Die Panamericana in Peru.

Nach dieser Wechselaktion fuhren wir zur Tankstelle. Preise haben die hier. Alles ist billig, nur das Diesel nicht. Hilft nichts, weil mit dem Tank läßt es sich nun mal nicht verhandeln. Also tankten wir und fuhren weiter. Wieso die Peruaner in Galonen messen, das konnten wir nicht herausfinden. Auffälig waren auch die vielen amerikanischen Autos, die wir seit dem Passieren der Grenze sahen. Die meisten allerdings in recht desolatem Zustand.
Die Zeit wurde wieder einmal umgestellt, eine weitere Stunde zurück. Zum Glück spielt Zeit im engeren Sinn keine so große Rolle, sonst wär' ich schon längst durchgedreht.
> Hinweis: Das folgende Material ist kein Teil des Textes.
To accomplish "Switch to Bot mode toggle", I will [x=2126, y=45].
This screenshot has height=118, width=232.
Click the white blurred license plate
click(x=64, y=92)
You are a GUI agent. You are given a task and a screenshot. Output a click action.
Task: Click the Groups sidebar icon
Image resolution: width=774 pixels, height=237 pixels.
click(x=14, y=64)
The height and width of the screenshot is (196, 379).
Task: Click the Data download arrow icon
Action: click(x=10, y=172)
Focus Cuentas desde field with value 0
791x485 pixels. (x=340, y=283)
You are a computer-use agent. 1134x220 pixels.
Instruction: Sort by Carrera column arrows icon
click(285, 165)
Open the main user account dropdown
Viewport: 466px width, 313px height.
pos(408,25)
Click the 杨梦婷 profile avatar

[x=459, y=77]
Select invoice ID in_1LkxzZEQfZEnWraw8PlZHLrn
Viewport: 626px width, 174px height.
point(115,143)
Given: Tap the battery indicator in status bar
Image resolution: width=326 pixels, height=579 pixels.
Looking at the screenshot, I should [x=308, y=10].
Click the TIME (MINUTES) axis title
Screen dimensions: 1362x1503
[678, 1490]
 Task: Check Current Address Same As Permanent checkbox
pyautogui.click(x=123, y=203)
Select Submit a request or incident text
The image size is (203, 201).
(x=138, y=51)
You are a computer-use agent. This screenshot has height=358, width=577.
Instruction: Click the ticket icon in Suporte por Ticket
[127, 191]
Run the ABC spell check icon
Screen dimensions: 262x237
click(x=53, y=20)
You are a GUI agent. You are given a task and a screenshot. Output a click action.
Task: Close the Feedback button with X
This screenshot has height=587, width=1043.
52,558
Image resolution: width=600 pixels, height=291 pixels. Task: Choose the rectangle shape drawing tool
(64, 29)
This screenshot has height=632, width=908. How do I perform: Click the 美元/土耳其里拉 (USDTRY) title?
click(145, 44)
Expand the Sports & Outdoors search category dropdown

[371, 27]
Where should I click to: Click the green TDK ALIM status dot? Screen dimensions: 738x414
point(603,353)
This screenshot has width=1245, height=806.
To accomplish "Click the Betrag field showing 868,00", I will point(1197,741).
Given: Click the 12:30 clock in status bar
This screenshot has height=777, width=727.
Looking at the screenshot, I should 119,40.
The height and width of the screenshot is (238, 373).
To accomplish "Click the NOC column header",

Es ging es natürlich gleich weiter mit fahren, fahren, fahren... wir mußten relativ schnell feststellen, daß man hier - zumindest mit so einem für Südamerika relativ unüblichen Auto wie Besolds - an jedem Eck von der Polizei kontrolliert wird. Aber man muß auch gleich dazu sagen, daß die Polizeikontrollen sehr harmlos sind und die meisten Polizisten eigentlich nur mal mit dem Besitzer dieser supertollen "coche alemán" sprechen wollten. So endete etwa eine der Polizeikontrollen dieses Tages mit einem großen freundschaftlichen Kugelschreibertausch. Die Polizisten waren nämlich so begeistert von uns, daß sie unbedingt ein Andenken von uns haben wollten. Wir gaben einen Deutsche Post Kugelschreiber und erhielten dafür einen von Faber - Castell... einer "sehr berühmten peruanischen Marke" - wie uns die Polizisten mehrfach versicherten. Alles klar! Nun, wenn schon sonst nichts passiert... aber wir haben es an diesem Tag oder zumindest irgendwann in der Nacht noch bis Arequipa geschafft.
Als wir ankamen war es schon sau spät und wir wollten eigentlich nur noch pennen. Da Arequipa immerhin die zweit größte Stadt Perus ist, ist bei der Nachtplatzsuche ein genügender Abstand von der Stadt selbst zu halten. Also, am besten bereits ein Stück vorher anfangen zu suchen, wenn sich nix ergibt, durch die Stadt durchfahren und am anderen Ende weiter suchen. Aber, wir hatten ja "Glück" und fanden bereits vor der Stadtgrenze von Arequipa, noch so ein bisschen in Bergen gelegen, ein hübsches Plätzchen. Irgendwie war mir schon die ganze Zeit so unheimlich zumute und als da dann noch so Mitten aus dem Nichts ein Taschenlampenlicht aufkreuzte und uns ständig anmorste, wollte ich eigentlich nur noch weg. Wer weiß was für ein Drogenkurier da auf seinen Lieferanten wartet? "Na gut, fahr'mer halt no a Stückerl..."
Tja, nur leider waren wir schon näher an Arequipa als wir gedacht hatten und hopplahopp waren wir schon an der Stadtgrenze. Genau das wollten wir eigentlich ja vermeiden, Nachts durch unbekannte Großstädte zu fahren. Deshalb waren wir auch relativ froh, als wir eine Umgehungsstraße entdeckten. Wer weiß schon wie es in Arequipa Nachts abgeht?
Gut, also unsere Umgehungsstraße, die laut Beschilderung auch noch der direkte Weg zu unserem nächsten Etappenziel Juliaca war (Bingo!) führte natürlich durch etliche Vororte.
Diese Vororte sehen nicht gerade einladend aussahen (wobei das Nachts auch täuschen kann), was aber recht bedenklich stimmte war, daß hier weder Mensch noch Tier auf der Straße unterwegs war. Auch war weit und breit kein Auto, kein Bus und nicht mal mehr ein LKW zu sehen...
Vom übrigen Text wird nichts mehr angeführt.